Present:
Apologies:
The minutes of the previous meeting of 27th October 2005 were agreed by the Committee.
The Chairman informed the Committee that he had received an acknowledgement of receipt for the information provided to the BSA under the Freedom of Information request.
The next issue arising was the proposed inflationary increase in County Court scale costs. The Chairman noted that the Committee had previously confirmed their agreement to the nature of the review being undertaken, however, the measure of inflation to be used was still subject to discussion. The Chairman referred to the further addendum paper that had been circulated and highlighted that the differences between the calculations using the GDP deflator and RPI respectively were not significant.
The Committee noted that Treasury advice had been that the GDP deflator was the appropriate measure to use and it was confirmed that the GDP deflator had been used in the previous review.
The Chairman noted that the Constitutional Reform Act 2005 amended the rule-making procedure in Article 47 of the County Courts (Northern Ireland) Order 1980, which provision would be commenced on 3rd April 2006.
It was proposed that the Committee should review the scale costs annually so as to keep them in line with inflation and the Committee agreed to diary this forward for further consideration.
The Committee reached a provisional decision that it appeared appropriate to increase the County Court scale costs by the cumulative rate of inflation, using the GDP deflator, from beginning April 2002 to end of December 2005, which equated to an 8.52% increase.
The Committee agreed the Chairman would respond to the letters from BSA and the Law Society.
The Chairman then referred to the draft paper setting out the Committee’s position and analysis of the issues in relation to an RIA. He noted that the paper could be completed to reflect the Committee’s decision regarding the rate of inflation and confirmed that the Committee were now content for the paper to be issued. This would act as a trigger for the RIA. The Committee considered there were two options “to do nothing” and an increase of 8.52%.
The Chairman then referred the Committee to the next agenda item, the issue of travel costs. It was agreed that the Committee should not consider this issue at this stage but rather should consider it in due course, when the new rules were being brought forward. The Committee agreed to diary this matter forward.

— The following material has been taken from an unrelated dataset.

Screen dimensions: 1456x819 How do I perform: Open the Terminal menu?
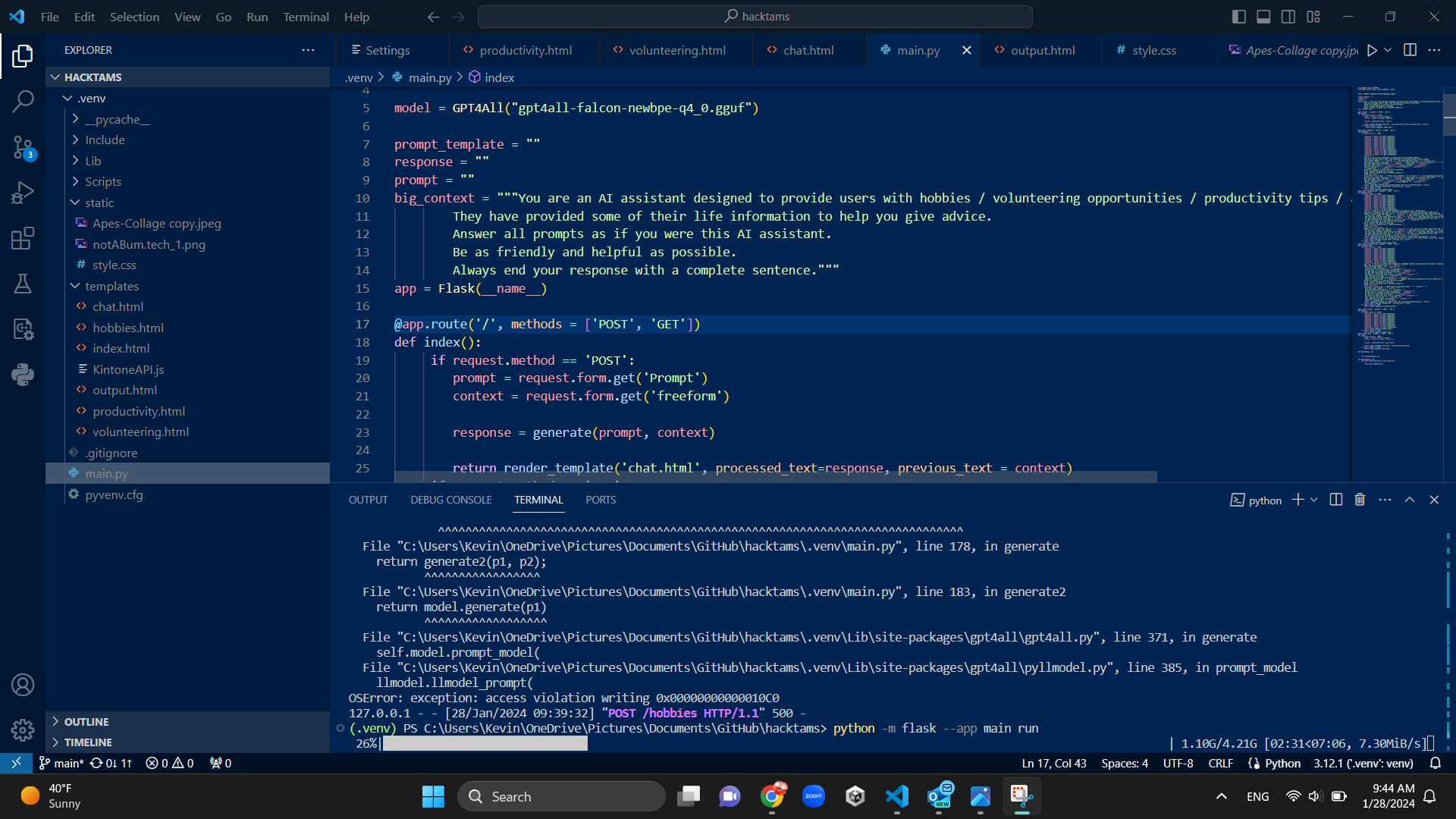point(306,17)
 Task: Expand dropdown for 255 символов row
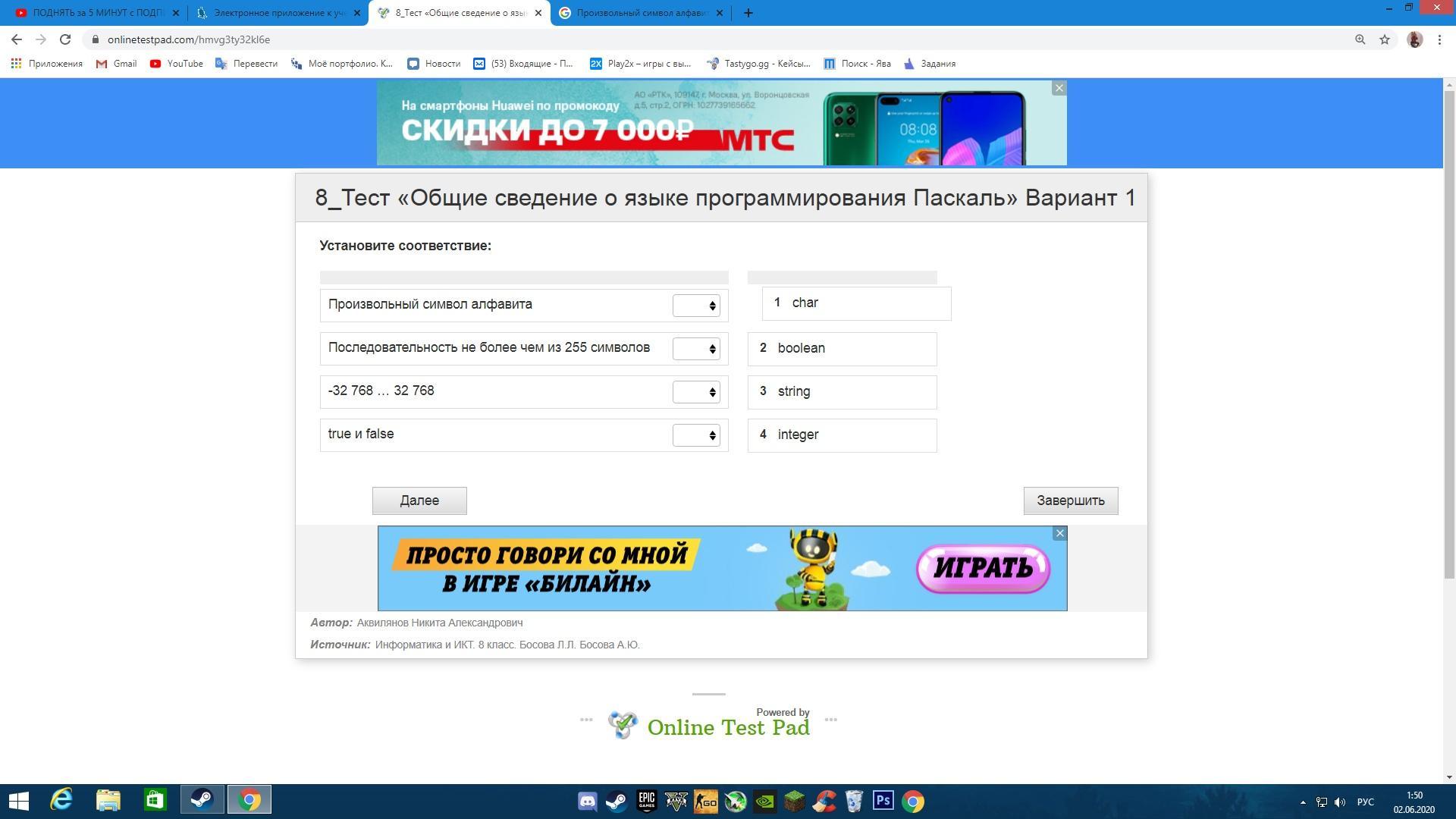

The Committee then discussed the issue of VAT on equity proceedings and Mr Valentine’s paper in relation to this. The Committee noted that because of the nature of equity matters, they did not appear to attract VAT but this then raised the issue of why the Rules expressly excluded VAT being recoverable on equity proceedings and whether this could simply be deleted. In view of the caveat in the letter from HM Customs & Excise, the Committee agreed to seek Counsel’s advice on this matter before proceeding to make any amendment to the Rules in case this should have any unforeseen effects. The Secretariat undertook to take this forward.
The Committee considered the next agenda item of one-third uplift in complex cases. This issue had been raised further to a concern that the requirement for an endorsement on the civil bill was causing some difficulty for practitioners, as the complexity of the case would not necessarily be apparent at the outset of the proceedings. It was noted that the Committee had already discussed this issue at some length and that the requirement was not dissimilar to the position in respect of claiming interest and accorded with the principle that all aspects of a claim should be set out on the face of the civil bill.
Further discussion ensued and it was considered that this matter might be best dealt with by way of education rather than any revision of the provision in the rules. It was suggested that it might be helpful to remind the professions of the requirement to endorse the civil bill in appropriate cases, for example, through a notice in The Writ. It was further suggested that the matter could also, or alternatively, be dealt with through the County Court Liaison Committee. The Committee also considered that it would be helpful to know the prevalence of cases where the one-third uplift was being claimed and the Secretariat undertook to check whether any statistics were available.
The Committee moved on to consider the 21 day costs Rule. It was noted that the number of bands in Table 2 of Appendix 2 had not been reduced in the last review of costs. The Committee noted a concern that some insurers were waiting until proceedings were issued and then settling within 21 days. It was noted that all civil bills were subject to the 21 day costs rule whereas in the High Court it was only applicable in debt cases, although in practice it would be rare for 21 day costs to be paid in complex cases.
Following further discussion, the Committee considered that the appropriate starting point appeared to be to bring the number of bands in Table 2 in line with the 7 band structure, following the same approach as was adopted in the 2002 review. A sub-committee was to be established to take this forward. It was noted that it would be necessary to establish the number of cases in each of the bands and agreed that the Secretariat would try to obtain these figures.
The Committee noted that the Master’s ruling on bankruptcy cases was relevant to this matter because cases where the debt is for more than £750.00 were going straight to bankruptcy rather than to the county court. The Secretariat advised that figures may now be available as part of ICOS and that the Secretariat could look into this.
It was agreed that the sub-committee would prepare proposals for consideration by the full Committee in due course.
The Committee noted that the RIA would probably dictate the date of the next meeting. There being no other business the meeting concluded.